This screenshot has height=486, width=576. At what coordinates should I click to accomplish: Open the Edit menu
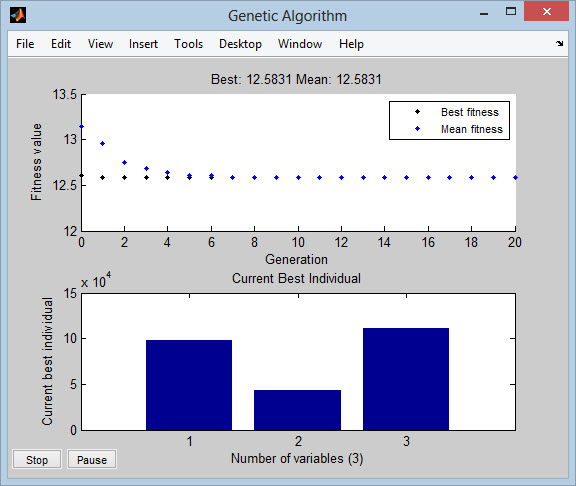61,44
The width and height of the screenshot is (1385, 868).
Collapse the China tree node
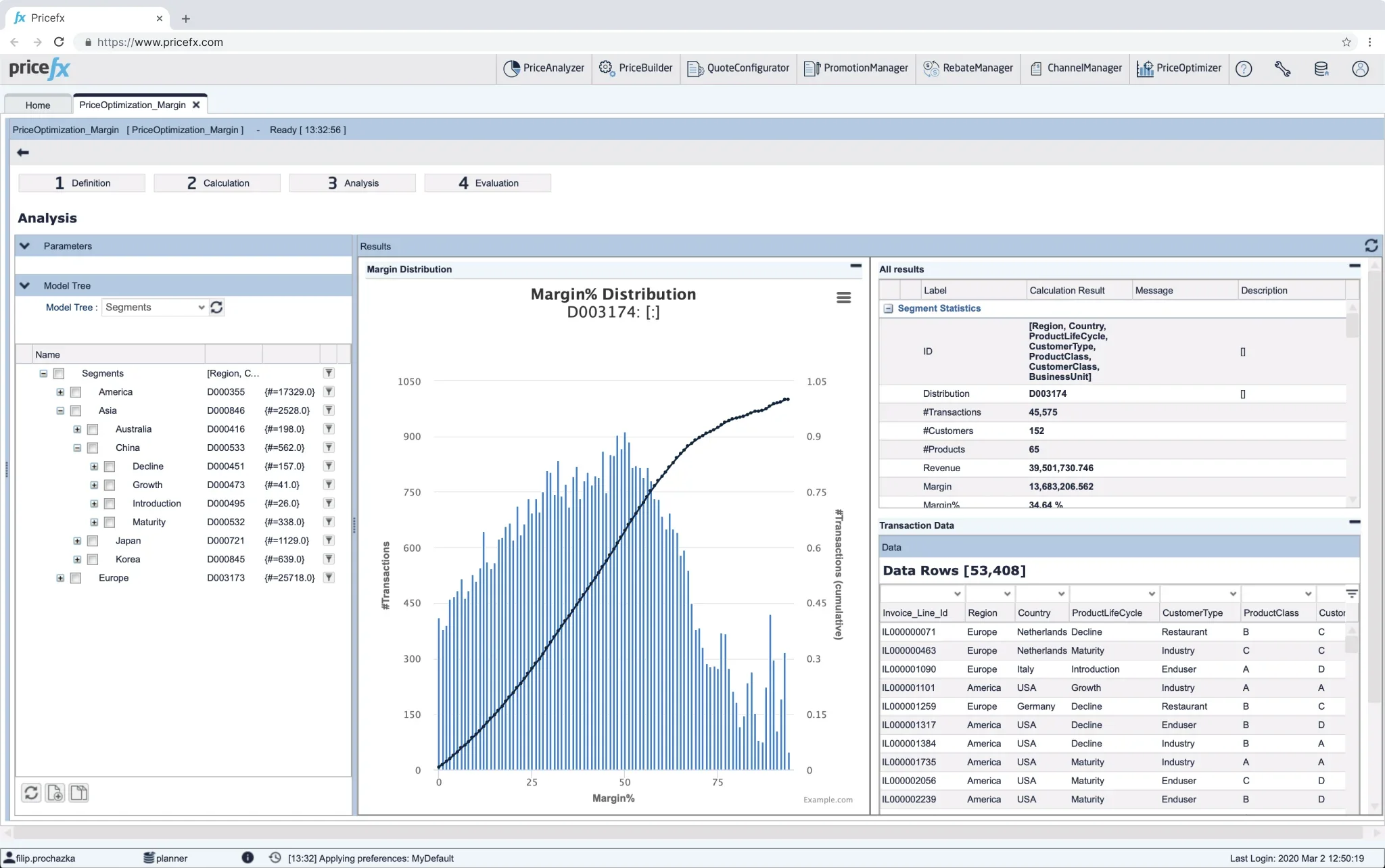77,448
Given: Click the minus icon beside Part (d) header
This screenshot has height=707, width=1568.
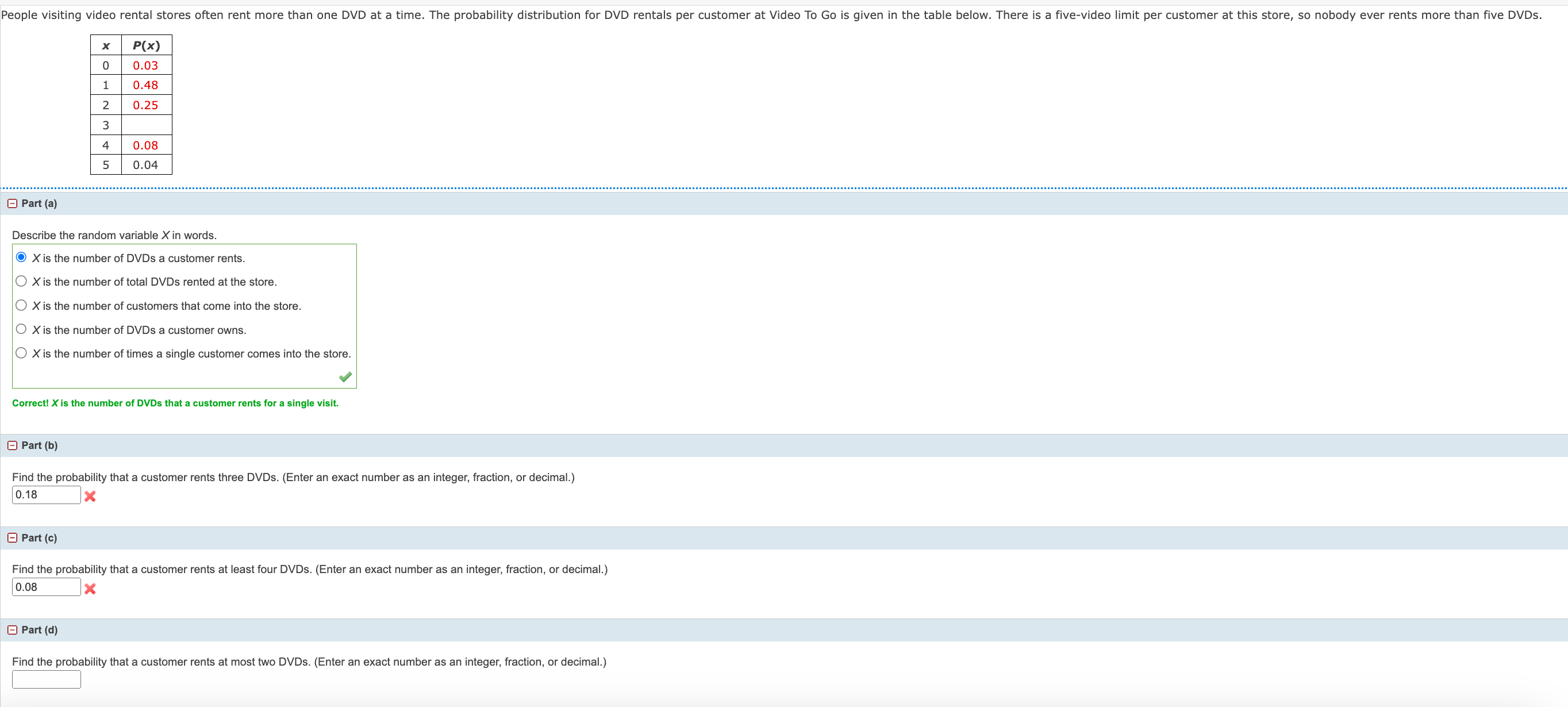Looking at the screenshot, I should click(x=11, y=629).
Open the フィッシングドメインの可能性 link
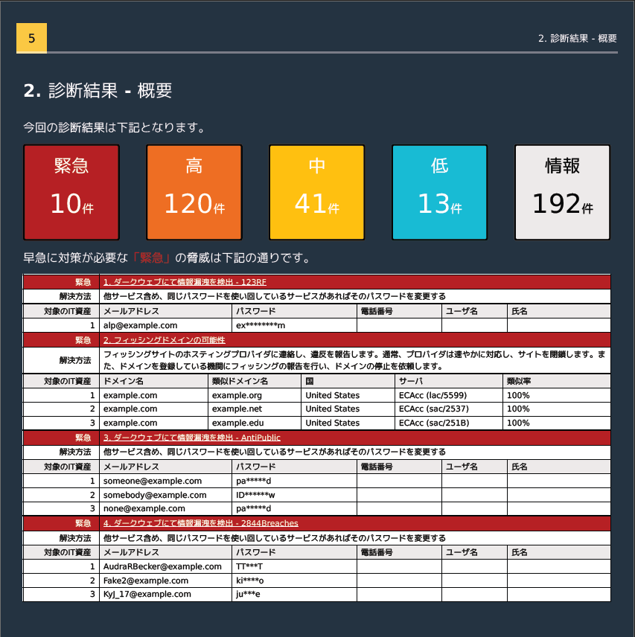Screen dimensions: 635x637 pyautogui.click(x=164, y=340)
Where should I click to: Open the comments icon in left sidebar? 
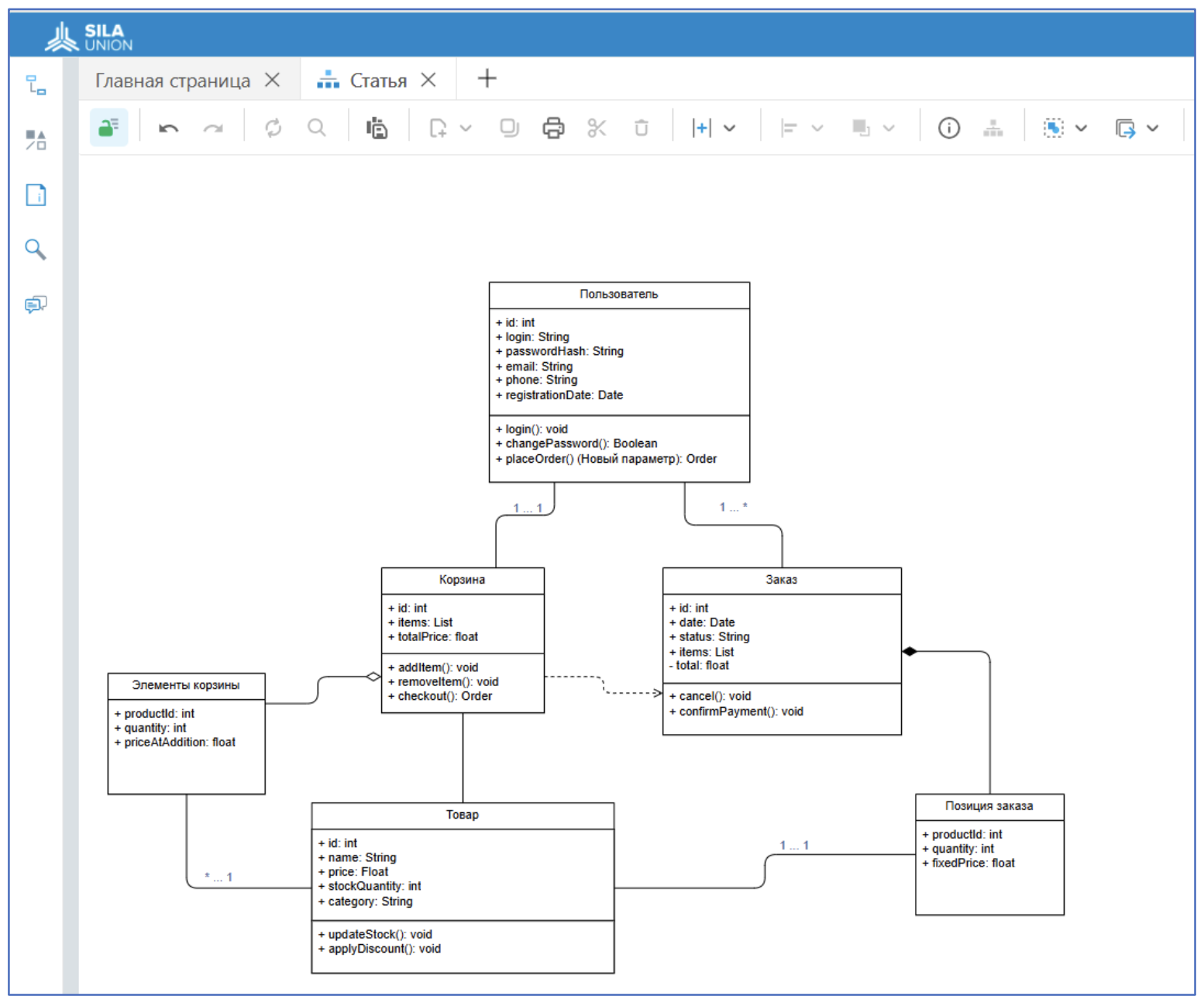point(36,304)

---

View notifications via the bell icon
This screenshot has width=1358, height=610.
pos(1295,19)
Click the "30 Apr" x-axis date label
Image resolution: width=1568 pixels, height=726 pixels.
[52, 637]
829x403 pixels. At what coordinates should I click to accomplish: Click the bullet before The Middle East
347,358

---

* **What you will do**
Return the items from the line with "The width and" up to and including the line with "Screen dimensions: 635x637", character for character. Leave the pictures out.

* **Solution below**
The width and height of the screenshot is (1385, 868).
Collapse the China tree node
77,448
Given: Click the minus icon beside Part (d) header
This screenshot has height=707, width=1568.
Looking at the screenshot, I should click(x=11, y=629).
Open the フィッシングドメインの可能性 link
Screen dimensions: 635x637 pyautogui.click(x=164, y=340)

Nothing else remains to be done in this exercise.